De vacantie-uitkering, waarop de vrijwillig nadienende dienstplichtige, die op 1 december 1986 in werkelijke dienst is, op grond van artikel 130, derde lid van de Dienstplichtverordening 1961 aanspraak heeft, de aanvullende toelage als bedoeld in artikel 22 en de vergoeding en de toelage, bedoeld in artikel 23 worden omgerekend in Nederlandse Antilliaanse courant met gebruikmaking van de – door de Minister van Buitenlandse zaken van het Koninkrijk vastgestelde - administratiekoers, die van kracht is op de dag, waarop de desbetreffende bedragen worden uitbetaald.

Artikel 25
  • 1. De vrijwillig nadienende dienstplichtige, die op 1 december 1986 als officier in werkelijke dienst is, wordt met ingang van die datum een bezoldiging toegekend, waarvan het bedrag, voorkomende in de alsdan op hem van toepassing zijnde schaal, overeenkomstig de regelen, vervat in Hoofdstuk 2, wordt bepaald alsof dit Landsbesluit reeds op hem van toepassing was op de dag, waarop zijn benoeming tot officier van de Koninklijke marine-reserve is ingegaan.

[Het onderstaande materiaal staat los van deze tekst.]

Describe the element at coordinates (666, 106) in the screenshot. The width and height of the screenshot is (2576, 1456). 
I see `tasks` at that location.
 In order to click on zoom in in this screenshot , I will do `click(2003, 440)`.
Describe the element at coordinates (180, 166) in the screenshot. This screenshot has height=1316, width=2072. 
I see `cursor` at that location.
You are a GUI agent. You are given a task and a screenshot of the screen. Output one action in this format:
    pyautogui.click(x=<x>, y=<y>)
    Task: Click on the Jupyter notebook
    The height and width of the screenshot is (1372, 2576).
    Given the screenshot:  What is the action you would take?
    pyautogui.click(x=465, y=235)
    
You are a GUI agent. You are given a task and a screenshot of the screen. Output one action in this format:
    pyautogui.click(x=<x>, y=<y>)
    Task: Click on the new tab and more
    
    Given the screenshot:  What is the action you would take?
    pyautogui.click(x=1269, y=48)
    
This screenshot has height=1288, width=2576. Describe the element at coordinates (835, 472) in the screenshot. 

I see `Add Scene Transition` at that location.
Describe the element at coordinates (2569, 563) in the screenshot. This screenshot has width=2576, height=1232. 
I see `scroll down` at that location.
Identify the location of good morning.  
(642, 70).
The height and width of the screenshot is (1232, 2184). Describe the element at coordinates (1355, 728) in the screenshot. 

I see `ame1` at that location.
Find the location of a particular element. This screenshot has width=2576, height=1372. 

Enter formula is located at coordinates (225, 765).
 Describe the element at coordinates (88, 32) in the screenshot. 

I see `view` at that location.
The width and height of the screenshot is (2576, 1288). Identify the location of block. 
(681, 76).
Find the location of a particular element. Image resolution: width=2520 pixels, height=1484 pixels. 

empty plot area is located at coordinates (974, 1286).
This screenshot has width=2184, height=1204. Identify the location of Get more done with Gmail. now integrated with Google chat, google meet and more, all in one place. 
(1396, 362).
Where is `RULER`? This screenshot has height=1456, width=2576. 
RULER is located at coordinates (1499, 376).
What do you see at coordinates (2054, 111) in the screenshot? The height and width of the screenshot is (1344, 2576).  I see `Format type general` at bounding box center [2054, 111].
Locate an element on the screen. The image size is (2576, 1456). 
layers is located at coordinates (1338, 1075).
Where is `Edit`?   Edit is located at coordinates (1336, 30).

  • 2. De vrijwillig nadienende dienstplichtige, die op 1 december 1986 als onderofficier in werkelijke dienst is, wordt met ingang van die datum een bezoldiging toegekend, waarvan het bedrag, voorkomende in de alsdan op hem van toepassing zijnde schaal, overeenkomstig de regelen, vervat in Hoofdstuk 2, wordt bepaald alsof dit Landsbesluit reeds op hem van toepassing was op de dag, waarop zijn bevordering tot korporaal is ingegaan en hem alstoen een bezoldiging was toegekend gelijk aan het laagste bedrag, voorkomende in de op hem van toepassing zijnde schaal.

Artikel 26

Het Landsbesluit houdende algemene maatregelen van de 16de januari 1964 ter uitvoering van artikel 16 lid 3 van de Dienstplichtverordening 1961 (P.B. 1961, no. 223), de Regeling kostwinnersvergoeding dienstplichtigen (P.B. 1964, no. 4), met de desbetreffende wijziging, wordt hierbij ingetrokken.

Artikel 27

Dit landsbesluit, dat kan worden aangehaald als „Bezoldigingsbesluit dienstplichtigen Nederlandse Antillen 1986”, treedt in werking met ingang van de dag na die van zijn afkondiging en werkt terug tot en met 1 december 1986.